- [What is required] The listing below must be reproduced in full, exactly as written.

- [Dataset extract]
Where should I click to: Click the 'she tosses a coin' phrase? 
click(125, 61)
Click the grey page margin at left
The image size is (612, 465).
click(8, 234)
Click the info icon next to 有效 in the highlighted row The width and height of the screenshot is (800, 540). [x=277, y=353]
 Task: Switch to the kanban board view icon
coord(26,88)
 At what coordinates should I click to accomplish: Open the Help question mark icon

- [Finished exercise]
Where should I click to: Click the 'she tosses a coin' phrase? 
click(125, 61)
Click the grey page margin at left
The image size is (612, 465).
click(8, 234)
Click the info icon next to 有效 in the highlighted row The width and height of the screenshot is (800, 540). [x=277, y=353]
 Task: Switch to the kanban board view icon
coord(26,88)
 At what coordinates should I click to accomplish: Open the Help question mark icon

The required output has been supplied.